Broken Bells

Broken Bells

Sony BMG – 2010
par Jeff, le 25 mars 2010
8

De James Mercer, on connaît sa capacité plutôt phénoménale à accoucher d'une indie pop à la classe folle au sein des indispensables Shins. De Brian Burton alias Danger Mouse, on connaît beaucoup de choses: il y a le background hip hop et ses collaborations avec le label Lex ou MF Doom, le désormais classique Grey Album ou Jay Z rencontrait les Beatles pour une étrange ballade ou la lucrative parenthèse Gnarls Barkley.

Mais ce que l'on apprécie par dessus tout chez Danger Mouse, c'est sa facilité à produire d'excellents disques de rock, notamment pour Sparklehorse, Beck ou The Black Keys. Et si, il y a encore quelques années, l'idée de voir Danger Mouse collaborer avec des barbus férus de guitare semblait assez inhabituelle tant le producteur américain semblait évoluer dans une galaxie davantage préoccupée par le beat, des disques comme Dark Night of the Soul ou Attack & Release nous ont démontré combien la vision du new-yorkais semblait faite pour s'exprimer avec toute la précision requise dans un carcan rock. Ainsi, en cette année 2010, on ne peut que se réjouir de le voir s'associer avec un artiste qui, a priori, partage peu ou pas de points communs avec lui, si ce n'est l'amour des choses bien faites et bien écrites.

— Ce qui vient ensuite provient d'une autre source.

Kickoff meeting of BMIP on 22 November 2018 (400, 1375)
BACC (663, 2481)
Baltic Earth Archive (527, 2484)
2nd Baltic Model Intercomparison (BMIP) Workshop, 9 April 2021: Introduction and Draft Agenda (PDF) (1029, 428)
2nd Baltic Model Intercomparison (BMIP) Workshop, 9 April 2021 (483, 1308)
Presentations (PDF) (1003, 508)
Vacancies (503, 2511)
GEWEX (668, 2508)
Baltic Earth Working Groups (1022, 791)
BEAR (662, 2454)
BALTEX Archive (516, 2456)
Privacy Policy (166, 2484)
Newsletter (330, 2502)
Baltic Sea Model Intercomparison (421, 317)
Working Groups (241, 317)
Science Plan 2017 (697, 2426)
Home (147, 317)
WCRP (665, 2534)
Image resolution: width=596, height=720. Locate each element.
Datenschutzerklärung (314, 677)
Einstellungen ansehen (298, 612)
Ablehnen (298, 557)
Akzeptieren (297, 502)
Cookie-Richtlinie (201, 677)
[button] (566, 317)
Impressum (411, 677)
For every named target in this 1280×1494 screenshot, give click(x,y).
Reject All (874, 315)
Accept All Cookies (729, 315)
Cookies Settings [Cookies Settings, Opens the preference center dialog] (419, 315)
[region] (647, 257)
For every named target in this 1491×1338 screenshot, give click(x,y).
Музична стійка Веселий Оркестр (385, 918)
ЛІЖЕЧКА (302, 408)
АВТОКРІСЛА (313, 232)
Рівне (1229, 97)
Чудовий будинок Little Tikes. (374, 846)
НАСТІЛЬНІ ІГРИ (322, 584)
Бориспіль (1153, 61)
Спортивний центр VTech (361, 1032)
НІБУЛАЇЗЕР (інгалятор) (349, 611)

A une époque où l'art de la collaboration a plus que jamais le vent en poupe et où la proportion de déchets ne fait que croître, il faut savoir séparer le bon grain de l'ivraie. Forcément, avec des zigotos aussi talentueux que James Mercer et Brian Burton, l'a priori est forcément positif, au même titre que le jugement final d'ailleurs. Car oui, sous ses apparences tranquilles et malgré l'absence de titres forts (des singles quoi!) en mesure de porter le disque sur les devants de la scène (les radios quoi!), ce premier du duo Broken Bells impressionne par son homogénéité et sa fluidité. En effet, avec des personnalités aussi fortes que James Mercer et Danger Mouse, le danger pour la montagne d'accoucher d'une souris était énorme. Mais le temps a plus que probablement joué en l'avantage de notre talentueux binôme: en effet, ce projet n'a rien d'une lubie d'artistes en proie à l'ennui. La genèse du projet remonte à 2004, lors d'une rencontre entre les deux hommes au festival danois de Roskilde. Ils ont depuis lors pris le temps de délimiter les contours de leurs univers avant d'enregistrer dans la plus grande discrétion les 10 titres qui composent ce premier album.

Ainsi, en mettant un peu d'eau dans leurs vins respectifs, Mercer et Mouse parviennent à façonner un pop éminemment soyeuse qu'il est bien difficile de comparer avec quelques têtes de gondoles d'aujourd'hui ou d'hier. En effet, qu'il s'agisse des Shins ou de Danger Mouse, nous sommes confrontés dans les deux cas à des artistes à qui l'on compare et que l'on ne compare plus à d'autres. Mais disons que si vous aimez le son ample et les basses bien en chair de Danger Mouse, à la croisée des chemins entre tradition et modernité, et que la douce voix et l'écriture tout en évidence pop de James Mercer fait des merveilles sur vos esgourdes, il y a peu de chances pour que vous ne tombiez pas en quelques écoutes à peine sous le charme de ce disque façonné avec amour, exécuté avec précision et savoir-faire et accueilli avec les félicitations qui s'imposent.